第一章第11話 はじめての就職

「それでは、就職の儀を始めましょう。貴女は初めてでしょうから、わたしの真似をして、祈ってください。祝詞はわたしが唱えますので、貴女はただ祈っていただければ大丈夫です」

「はい、わかりました」


私たちは神殿奥の小部屋に通されていた。奥の祭壇にはたくさんの彫像が並べられている。もちろん、中央の一番大きいのが就職の神様ことあの運営のハゲ、他はいろんなものを司る神様だそうだ。もちろん、全部美男美女ばかり。なので、運営のハゲだけが異様に浮いている。


「天にまします我らの神よ。

願わくば、御名みなの尊まれんことを、御国みくにの来たらんことを。

御旨みむねの天に行わるる如く、地にも行われんことを。

みましの従順なる僕、フィーネ・アルジェンタータの罪を許し、新たなる生業を与え給え」


教皇様が流れるような口調で祝詞を述べる。そして次の言葉を続ける。


「彼の者に」


すると次の瞬間、教皇様が突如左足の膝を上げて片足立ちになると両手をビシッと水平に広げた!


「ぐふぅっ!」


私は吹き出しそうになったのが、口を両手で押さえて何とかこらえた。


これは、間違いなくブーンだ。某大手ネット掲示板発祥のアレだ。


ふ、腹筋が!


わかってる。わかっているさ。こんな神聖な儀式でポーズが面白いからって吹き出したらいけないことぐらい。だが、笑いを堪えようとすればするほど、笑っちゃいけないと思えば思うほど笑いがこみ上げてくる。


なんで片足上げてるんだ! お年寄りや足の不自由な人はこれできないだろ!


ほんの少しもぶれることなく、綺麗なブーンの姿勢を貫く教皇様。後ろ姿なので顔を確認することはできないが、先ほどの口調から考えても、至って真面目な表情をしているのだろう。


それを想像すると余計に笑いがこみ上げてくる。


──── 頼む、もってくれ、腹筋!


まあ、宗教の儀式なんて信じてない人から見たらおかしいのは古今東西変わらないと思う。だが、だ。運営に問いたい! どうしてこのポーズを選んだんだ!


「神のご加護のあらんことを。」


そう言った教皇様が、ブーンのポーズから華麗にジャンピング土下座を決めた。


すると、周りの人たちも一糸乱れることなく同じようにブーンのポーズからジャンピング土下座を決める。


「ぐふっ」


あ、やばい。ちょっと吹き出してしまった。またもや慌てて口を押さえて笑いを堪える。


「フィーネ様!」


私の後ろで土下座を決めているクリスから小声ながらも鋭い口調で注意される。


口を開くと爆笑してしまいそうなのでとりあえず恥をかなぐり捨ててブーンのポーズから土下座する。


恥ずかしくてジャンプはできなかった。


必死に床を見て笑いを堪える。ヒンヤリとした大理石の床が少しだけ冷静にさせてくれる。

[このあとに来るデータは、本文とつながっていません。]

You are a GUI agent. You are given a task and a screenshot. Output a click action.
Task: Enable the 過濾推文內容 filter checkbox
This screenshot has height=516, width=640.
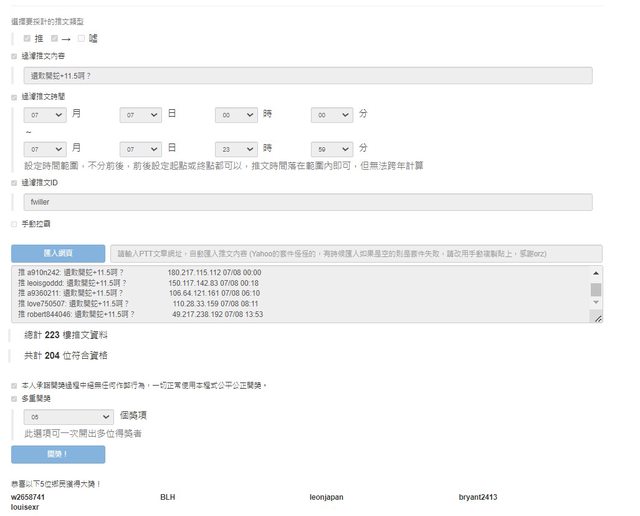(x=14, y=57)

今の衝撃的な光景を思い出さないように、そうだ。美味しい食べ物の事でも考えて気を紛らわせよう。


美味しい食事、そう。食事といえばザラビアだ。


高級ホテルのディナーで出された子羊に赤ワイン煮。うん、あれは美味しかった。


海の見えるレストランでだされた白身魚のソテー。そうだ、潮の香りが漂う中、雰囲気も味も最高だった。


うん? 魚?


キノコ?


あ、しまった!


連想していった結果、あのキノコ子爵を思い出してしまった。その瞬間、必死にこらえていた腹筋が決壊してしまった。


「ぶふっ。ぐ、くくくっ」


腹筋が! 腹筋が痛い。お腹がよじれる。


必死に笑い声を押さえているが、体はプルプルと震えていることだろう。


そして、ひとしきり土下座したまま声を押さえ、バレないように努力をしながら笑い続けるという拷問のような時間を耐えきると、私は教皇様から声をかけられた。

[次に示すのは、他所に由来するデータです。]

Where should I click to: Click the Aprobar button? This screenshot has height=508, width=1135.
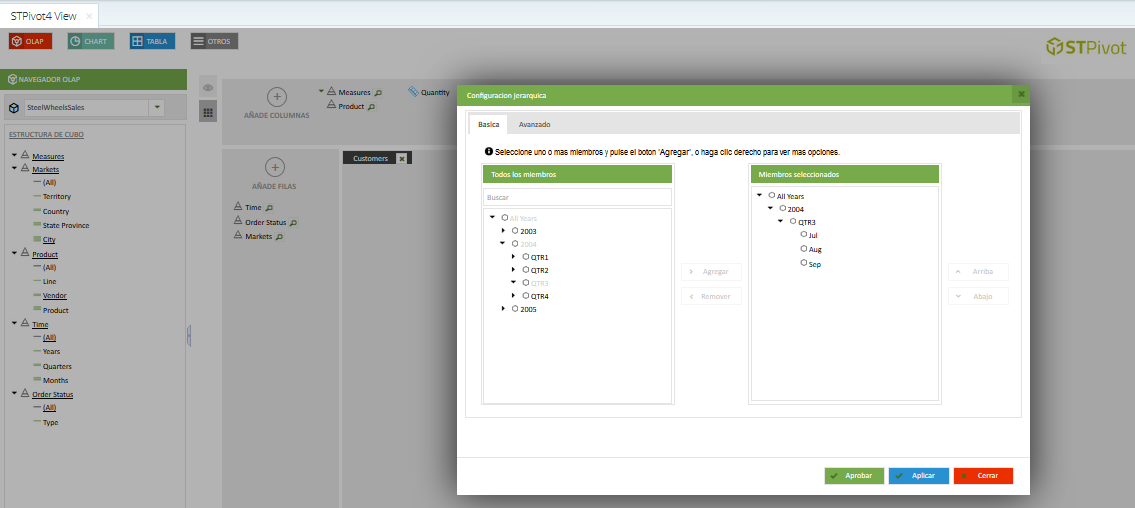click(854, 476)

「フィーネ嬢。これで貴女も職業を授かったはずです。さあ、お立ちなさい」


促されて私は立ち上がる。


ああ、笑い過ぎて涙が!


「そうですか。涙を流すほど素晴らしい職業を授かったのですね。おめでとうございます。さあ、貴女の今の職業を思い浮かべ、口に出してごらんなさい」


そう促された私は職業を思い浮かべる。そして、自然に思い浮かんだ言葉を私は口にした。